# forced air vs boiler



## dead elm (Jun 18, 2011)

OK, I have been researching the outdoor options. I kinda was sold on the otdoor forced air option due to it simplicity and low cost. My neighbor who is a pipefitter has been working me like a speedbag that it won't work and the boiler is the only was to go. My house is pretty small less then 2000 ft2. Anyone have a forced air ? Especially a Fire Chief?


----------



## lampmfg (Jun 18, 2011)

*Forced air indoor furnace*

If your interested in the most efficient and safest forced air indoor wood furnace on the market do a little research on the Kuuma VaporFire. 

For 2000 square fee the VaporFire 200 would be a perfect fit.

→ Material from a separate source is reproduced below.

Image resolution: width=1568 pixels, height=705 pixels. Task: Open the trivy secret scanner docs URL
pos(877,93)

Remember No Smoke mean No Creosote...


----------



## freemind (Jun 18, 2011)

I built my own.

I don't like the idea of the Firechief and others, that have ONE register in the wall that brings in heat. In a small, very open home, it may work good. On a two story, or one with many walls, I have serious doubts.

My furnace hooks up to my existing duct work.


----------



## duane9835 (Jun 19, 2011)

What type of heat does your house have Now???


----------



## dead elm (Jun 19, 2011)

I have a forced air oil furnance, the house is two story no duct work upstairs. There are additions on the ends hard to build a chimney. I am leaning towards a boiler now, the heat storage in the tank must make it much more efficeint


----------



## dave_dj1 (Jun 20, 2011)

just remember there is no free ride! A hot water system will set you back a pretty penny, figure the payback period. I have a homemade hotair outdoor unit that I love, you just have to tend to it a little more as there is no way to store the excess heat.
good luck!~


----------



## howard270 (Jun 20, 2011)

I too am interested in the outdoor forced air furnace and have done hundreds of hours of research on the different brands out there. Also, have been PMing some guys about their outdoor furnaces. For me, I have narrowed it down to the Hopsco or the Shaver Thermorwind. Again, these are the two that I think will fit my situation the best.

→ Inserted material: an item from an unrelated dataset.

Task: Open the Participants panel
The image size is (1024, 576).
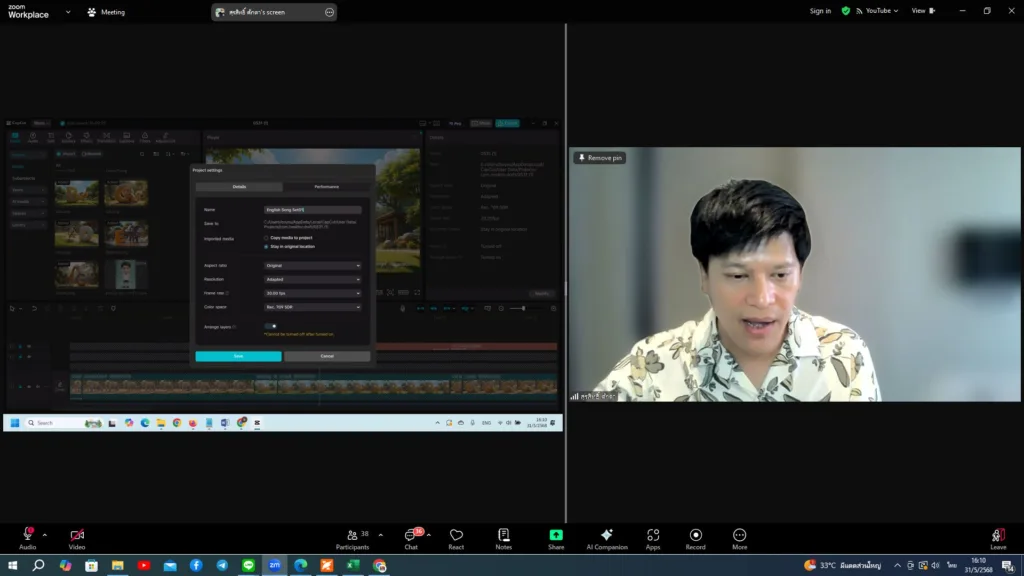Action: click(x=352, y=535)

These can tie into my existing ductwork quite easily, just need to add a cool air intake/return. The main thing is all the mess will stay outside, since I do all the cleaning.

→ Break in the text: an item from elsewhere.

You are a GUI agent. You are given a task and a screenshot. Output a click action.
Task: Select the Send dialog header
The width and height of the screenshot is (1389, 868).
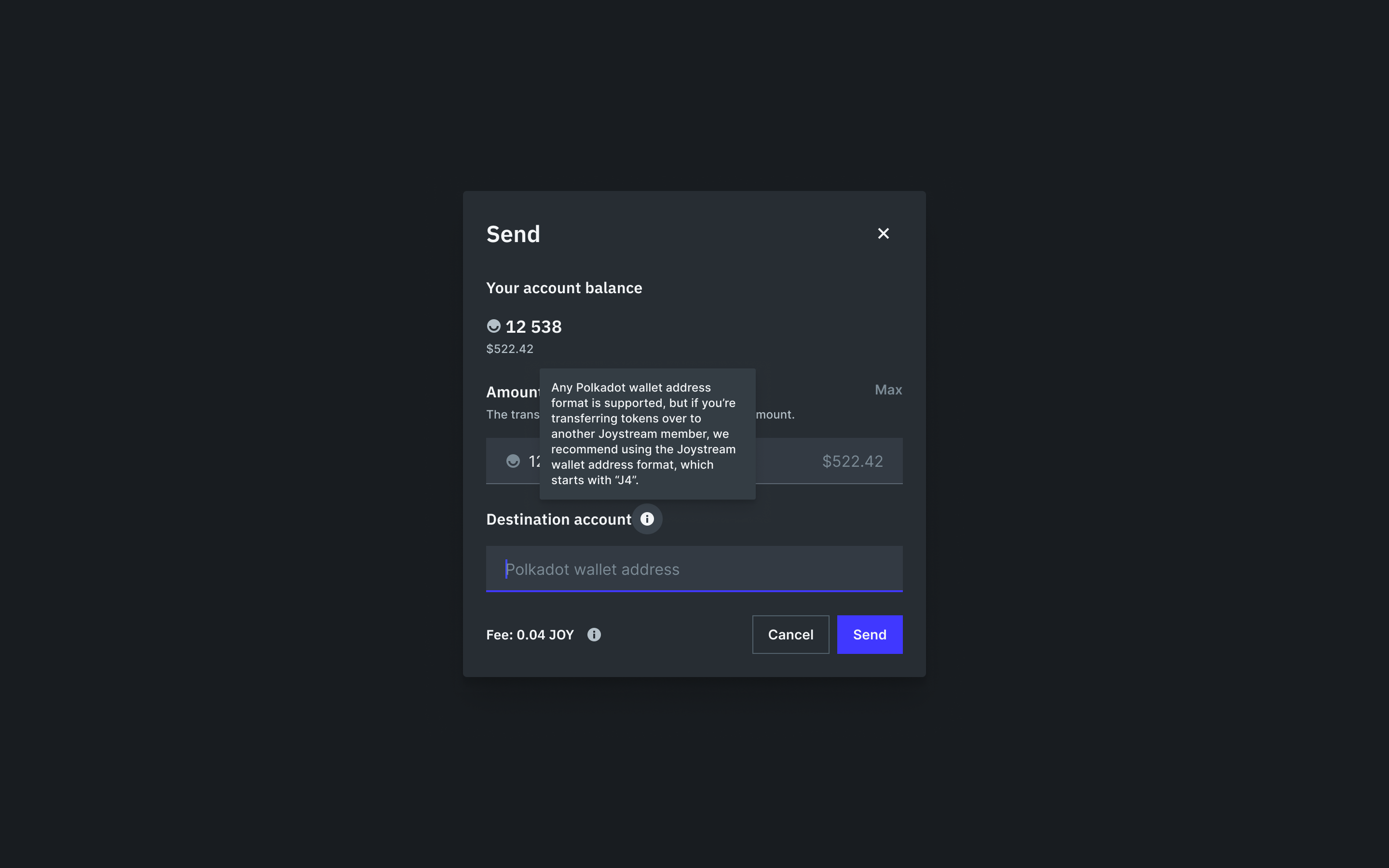(513, 233)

Due to the simplicity, I am thinking of installing one of these smaller units in my great-aunts house that I am currently living in and using it for this next winter, and if I like it just undo the ductwork and take it out to my house on the farm next summer, if not I will install it in the shop to keep it warm and go another route.


----------



## CrappieKeith (Jun 20, 2011)

howard270 said:


> I too am interested in the outdoor forced air furnace and have done hundreds of hours of research on the different brands out there. Also, have been PMing some guys about their outdoor furnaces. For me, I have narrowed it down to the Hopsco or the Shaver Thermorwind. Again, these are the two that I think will fit my situation the best.
> 
> These can tie into my existing ductwork quite easily, just need to add a cool air intake/return. The main thing is all the mess will stay outside, since I do all the cleaning.
> 
> Due to the simplicity, I am thinking of installing one of these smaller units in my great-aunts house that I am currently living in and using it for this next winter, and if I like it just undo the ductwork and take it out to my house on the farm next summer, if not I will install it in the shop to keep it warm and go another route.


 
Any warm air furnace can tie into your ducting easily.I just checked out your 2 best choices.
I want to make some comparisons....not much info available to do that.
You would be much better off with a Yukon than either of those 2 choices....like Kuuma said no smoke means no creosote.


----------



## gwiley (Jun 20, 2011)

I run a CB 5036 (outdoor, water jacket) that is tied into our ductwork and domestic hot water via a heat exchanger. This thing eats wood like a monster, but it is impossible to calculate the savings with 3 kids that take forever showers.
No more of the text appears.